- INSTRUCTIONS FOR THE TASK
Looking through the listing below, state how many lines have the word "badge" in them. Only the number should be given.

- GIVEN DATA
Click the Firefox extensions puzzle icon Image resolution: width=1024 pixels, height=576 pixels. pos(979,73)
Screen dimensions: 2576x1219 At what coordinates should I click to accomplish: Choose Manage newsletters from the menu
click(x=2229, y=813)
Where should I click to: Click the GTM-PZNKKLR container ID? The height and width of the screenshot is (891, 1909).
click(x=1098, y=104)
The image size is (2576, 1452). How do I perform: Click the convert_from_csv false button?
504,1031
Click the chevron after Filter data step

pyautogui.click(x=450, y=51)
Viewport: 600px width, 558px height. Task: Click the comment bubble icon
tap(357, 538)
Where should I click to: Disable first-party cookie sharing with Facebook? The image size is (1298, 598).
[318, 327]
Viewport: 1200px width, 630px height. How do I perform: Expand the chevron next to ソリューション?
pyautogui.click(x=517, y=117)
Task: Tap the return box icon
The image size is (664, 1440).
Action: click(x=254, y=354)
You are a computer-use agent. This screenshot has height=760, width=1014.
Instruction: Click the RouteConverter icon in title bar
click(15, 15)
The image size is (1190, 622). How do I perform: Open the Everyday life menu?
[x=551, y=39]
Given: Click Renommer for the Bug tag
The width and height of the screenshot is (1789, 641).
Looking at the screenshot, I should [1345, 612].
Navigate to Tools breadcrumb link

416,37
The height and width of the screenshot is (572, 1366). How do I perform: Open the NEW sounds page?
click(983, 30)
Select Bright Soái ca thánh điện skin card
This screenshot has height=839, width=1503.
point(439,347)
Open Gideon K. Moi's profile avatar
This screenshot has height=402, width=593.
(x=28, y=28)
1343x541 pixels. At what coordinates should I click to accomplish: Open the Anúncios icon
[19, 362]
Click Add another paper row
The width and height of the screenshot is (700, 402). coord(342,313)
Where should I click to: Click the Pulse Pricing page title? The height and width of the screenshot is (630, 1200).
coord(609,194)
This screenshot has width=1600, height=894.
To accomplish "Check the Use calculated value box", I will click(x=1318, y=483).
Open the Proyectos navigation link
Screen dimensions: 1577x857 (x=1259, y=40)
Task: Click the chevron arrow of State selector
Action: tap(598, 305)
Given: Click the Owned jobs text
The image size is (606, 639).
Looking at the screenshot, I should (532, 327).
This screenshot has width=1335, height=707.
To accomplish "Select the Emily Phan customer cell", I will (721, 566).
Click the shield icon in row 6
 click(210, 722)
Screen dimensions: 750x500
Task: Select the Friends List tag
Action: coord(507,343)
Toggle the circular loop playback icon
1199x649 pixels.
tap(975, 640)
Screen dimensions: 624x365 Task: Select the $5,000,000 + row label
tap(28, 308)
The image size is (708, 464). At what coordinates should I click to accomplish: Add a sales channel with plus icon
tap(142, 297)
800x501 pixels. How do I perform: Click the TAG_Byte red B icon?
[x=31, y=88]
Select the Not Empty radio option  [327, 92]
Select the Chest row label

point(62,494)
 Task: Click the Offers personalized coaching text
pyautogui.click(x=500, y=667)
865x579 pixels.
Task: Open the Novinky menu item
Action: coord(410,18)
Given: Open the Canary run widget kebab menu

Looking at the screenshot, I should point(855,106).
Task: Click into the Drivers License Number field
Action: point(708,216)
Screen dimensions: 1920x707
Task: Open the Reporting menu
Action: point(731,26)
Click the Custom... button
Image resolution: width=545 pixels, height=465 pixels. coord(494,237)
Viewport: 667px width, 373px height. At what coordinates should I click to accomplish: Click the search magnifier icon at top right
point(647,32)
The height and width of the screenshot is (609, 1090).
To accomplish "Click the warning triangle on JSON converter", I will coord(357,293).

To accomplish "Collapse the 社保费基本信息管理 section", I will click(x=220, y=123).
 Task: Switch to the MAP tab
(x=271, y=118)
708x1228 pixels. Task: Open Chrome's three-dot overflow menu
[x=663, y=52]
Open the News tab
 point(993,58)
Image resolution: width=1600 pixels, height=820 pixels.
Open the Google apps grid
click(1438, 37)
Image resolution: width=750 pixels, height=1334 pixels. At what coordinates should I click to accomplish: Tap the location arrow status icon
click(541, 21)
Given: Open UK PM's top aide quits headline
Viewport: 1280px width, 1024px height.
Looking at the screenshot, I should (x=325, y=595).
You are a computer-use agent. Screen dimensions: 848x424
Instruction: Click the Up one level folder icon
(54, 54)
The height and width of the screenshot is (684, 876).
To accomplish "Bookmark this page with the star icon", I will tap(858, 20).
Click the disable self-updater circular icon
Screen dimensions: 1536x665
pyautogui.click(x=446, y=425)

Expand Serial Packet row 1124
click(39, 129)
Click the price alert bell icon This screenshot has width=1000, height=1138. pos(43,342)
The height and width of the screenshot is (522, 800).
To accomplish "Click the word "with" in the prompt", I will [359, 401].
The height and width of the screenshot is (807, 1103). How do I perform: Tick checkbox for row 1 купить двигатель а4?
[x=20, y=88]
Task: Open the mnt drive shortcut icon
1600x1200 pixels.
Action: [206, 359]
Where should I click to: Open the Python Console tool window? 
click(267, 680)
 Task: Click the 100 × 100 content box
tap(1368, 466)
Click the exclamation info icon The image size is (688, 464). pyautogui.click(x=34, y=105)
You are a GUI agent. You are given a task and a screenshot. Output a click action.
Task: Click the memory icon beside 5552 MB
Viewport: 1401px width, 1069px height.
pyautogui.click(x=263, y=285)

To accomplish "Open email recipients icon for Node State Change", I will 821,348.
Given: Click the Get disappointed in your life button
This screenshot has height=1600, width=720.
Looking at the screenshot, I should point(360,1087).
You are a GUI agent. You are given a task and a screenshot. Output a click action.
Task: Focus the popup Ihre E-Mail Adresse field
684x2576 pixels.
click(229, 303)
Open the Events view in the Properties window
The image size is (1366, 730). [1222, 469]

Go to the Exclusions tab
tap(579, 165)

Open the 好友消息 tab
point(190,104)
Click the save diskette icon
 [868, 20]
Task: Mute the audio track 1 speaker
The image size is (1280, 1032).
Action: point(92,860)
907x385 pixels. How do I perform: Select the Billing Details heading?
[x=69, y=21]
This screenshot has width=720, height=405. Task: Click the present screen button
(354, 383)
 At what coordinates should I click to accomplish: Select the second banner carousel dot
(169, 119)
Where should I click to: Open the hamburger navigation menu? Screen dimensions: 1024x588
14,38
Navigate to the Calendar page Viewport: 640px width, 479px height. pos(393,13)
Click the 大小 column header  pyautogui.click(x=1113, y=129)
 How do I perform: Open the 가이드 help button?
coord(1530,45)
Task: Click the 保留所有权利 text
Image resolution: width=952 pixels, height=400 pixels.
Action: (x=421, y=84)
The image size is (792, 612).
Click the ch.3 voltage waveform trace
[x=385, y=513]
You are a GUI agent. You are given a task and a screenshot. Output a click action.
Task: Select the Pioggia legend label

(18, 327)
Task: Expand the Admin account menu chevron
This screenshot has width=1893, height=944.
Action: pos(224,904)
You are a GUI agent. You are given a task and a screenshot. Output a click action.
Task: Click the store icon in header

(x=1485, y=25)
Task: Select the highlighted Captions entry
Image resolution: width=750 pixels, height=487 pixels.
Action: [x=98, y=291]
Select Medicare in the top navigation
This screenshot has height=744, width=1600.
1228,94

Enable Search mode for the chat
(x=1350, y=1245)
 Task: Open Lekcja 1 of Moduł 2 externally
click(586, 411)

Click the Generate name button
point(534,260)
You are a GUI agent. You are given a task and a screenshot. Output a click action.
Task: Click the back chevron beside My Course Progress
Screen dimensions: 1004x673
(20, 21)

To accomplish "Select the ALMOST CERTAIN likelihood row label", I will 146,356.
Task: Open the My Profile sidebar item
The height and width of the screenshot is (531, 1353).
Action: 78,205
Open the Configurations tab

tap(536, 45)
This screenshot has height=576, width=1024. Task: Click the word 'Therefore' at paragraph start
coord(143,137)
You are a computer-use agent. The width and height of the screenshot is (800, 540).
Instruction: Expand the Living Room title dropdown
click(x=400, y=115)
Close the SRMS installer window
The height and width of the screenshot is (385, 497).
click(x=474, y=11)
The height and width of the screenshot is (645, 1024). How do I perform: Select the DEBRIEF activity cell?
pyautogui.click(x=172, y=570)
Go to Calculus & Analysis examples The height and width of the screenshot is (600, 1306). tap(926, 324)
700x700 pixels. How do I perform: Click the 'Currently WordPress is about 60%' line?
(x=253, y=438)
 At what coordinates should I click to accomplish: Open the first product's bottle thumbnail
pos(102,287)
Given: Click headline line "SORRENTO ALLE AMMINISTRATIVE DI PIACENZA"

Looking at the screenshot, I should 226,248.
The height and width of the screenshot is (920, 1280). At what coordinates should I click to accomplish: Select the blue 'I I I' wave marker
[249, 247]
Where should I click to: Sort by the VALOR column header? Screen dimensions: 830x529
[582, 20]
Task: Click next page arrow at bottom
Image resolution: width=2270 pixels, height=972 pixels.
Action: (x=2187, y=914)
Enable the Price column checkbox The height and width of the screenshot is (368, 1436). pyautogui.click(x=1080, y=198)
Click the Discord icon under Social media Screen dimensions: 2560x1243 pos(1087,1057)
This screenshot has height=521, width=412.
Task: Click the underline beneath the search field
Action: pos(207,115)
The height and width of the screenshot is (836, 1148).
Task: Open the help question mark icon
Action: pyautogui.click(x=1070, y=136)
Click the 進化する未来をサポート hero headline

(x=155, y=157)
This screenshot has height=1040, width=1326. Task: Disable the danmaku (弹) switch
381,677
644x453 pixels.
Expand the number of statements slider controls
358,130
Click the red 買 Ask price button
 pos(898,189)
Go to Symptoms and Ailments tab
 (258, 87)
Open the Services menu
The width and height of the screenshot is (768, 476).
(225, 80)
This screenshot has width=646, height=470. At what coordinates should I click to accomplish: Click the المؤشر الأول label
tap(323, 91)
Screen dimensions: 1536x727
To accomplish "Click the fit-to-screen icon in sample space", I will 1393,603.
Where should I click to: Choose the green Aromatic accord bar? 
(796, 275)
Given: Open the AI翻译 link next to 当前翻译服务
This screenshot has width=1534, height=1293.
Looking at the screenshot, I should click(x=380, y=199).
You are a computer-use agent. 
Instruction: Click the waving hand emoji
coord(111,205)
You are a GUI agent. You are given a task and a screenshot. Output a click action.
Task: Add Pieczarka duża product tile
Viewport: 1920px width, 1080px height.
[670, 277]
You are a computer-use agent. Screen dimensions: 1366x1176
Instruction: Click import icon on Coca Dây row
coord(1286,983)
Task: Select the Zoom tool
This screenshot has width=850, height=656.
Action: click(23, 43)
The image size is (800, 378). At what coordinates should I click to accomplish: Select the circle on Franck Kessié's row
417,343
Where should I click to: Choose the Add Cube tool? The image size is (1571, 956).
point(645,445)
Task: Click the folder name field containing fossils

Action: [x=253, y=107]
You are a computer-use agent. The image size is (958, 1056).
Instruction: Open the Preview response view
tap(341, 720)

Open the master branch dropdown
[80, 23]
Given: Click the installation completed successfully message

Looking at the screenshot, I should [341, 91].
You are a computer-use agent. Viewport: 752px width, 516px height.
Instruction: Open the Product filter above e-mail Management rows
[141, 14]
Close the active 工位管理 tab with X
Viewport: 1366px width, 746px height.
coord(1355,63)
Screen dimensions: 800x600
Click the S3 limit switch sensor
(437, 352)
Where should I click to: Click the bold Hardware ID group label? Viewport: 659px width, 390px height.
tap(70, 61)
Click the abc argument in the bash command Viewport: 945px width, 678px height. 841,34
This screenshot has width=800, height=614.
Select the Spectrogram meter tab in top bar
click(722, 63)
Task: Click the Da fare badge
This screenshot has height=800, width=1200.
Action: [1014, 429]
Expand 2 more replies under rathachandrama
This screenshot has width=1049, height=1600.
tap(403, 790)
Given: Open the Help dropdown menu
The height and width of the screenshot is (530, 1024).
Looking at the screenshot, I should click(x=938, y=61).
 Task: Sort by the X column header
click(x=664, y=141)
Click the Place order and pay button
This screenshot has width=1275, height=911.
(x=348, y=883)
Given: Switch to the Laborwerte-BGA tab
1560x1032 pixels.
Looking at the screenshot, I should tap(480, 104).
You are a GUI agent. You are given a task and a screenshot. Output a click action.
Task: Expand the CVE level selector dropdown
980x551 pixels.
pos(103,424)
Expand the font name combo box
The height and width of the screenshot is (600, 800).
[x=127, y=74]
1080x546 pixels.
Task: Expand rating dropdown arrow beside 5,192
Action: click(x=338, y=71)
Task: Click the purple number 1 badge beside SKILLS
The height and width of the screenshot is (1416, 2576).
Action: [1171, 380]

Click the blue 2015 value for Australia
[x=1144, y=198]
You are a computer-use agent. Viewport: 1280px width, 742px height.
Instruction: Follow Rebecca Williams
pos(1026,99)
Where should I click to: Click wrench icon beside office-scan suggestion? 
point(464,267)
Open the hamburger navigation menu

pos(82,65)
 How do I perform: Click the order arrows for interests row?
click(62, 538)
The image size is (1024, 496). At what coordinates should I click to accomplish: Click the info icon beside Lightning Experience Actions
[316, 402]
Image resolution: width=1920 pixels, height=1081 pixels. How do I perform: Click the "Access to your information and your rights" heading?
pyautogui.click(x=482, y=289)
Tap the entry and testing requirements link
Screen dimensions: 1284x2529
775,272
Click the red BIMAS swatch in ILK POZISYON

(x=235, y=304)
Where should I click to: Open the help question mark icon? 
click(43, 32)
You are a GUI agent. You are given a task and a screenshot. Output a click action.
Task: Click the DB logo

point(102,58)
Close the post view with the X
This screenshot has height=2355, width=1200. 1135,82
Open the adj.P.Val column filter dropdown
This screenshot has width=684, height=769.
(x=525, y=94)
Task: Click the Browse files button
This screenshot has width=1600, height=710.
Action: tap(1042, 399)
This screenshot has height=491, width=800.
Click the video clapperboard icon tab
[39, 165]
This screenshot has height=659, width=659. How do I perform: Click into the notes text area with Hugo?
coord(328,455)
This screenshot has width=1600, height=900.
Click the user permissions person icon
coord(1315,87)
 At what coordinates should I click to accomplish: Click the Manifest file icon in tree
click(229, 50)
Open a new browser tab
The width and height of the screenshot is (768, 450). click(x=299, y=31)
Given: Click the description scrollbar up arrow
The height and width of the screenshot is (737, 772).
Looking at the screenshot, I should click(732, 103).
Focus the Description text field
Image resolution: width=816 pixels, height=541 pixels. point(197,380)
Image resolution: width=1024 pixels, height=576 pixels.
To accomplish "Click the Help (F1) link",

- EXPECTED OUTPUT
2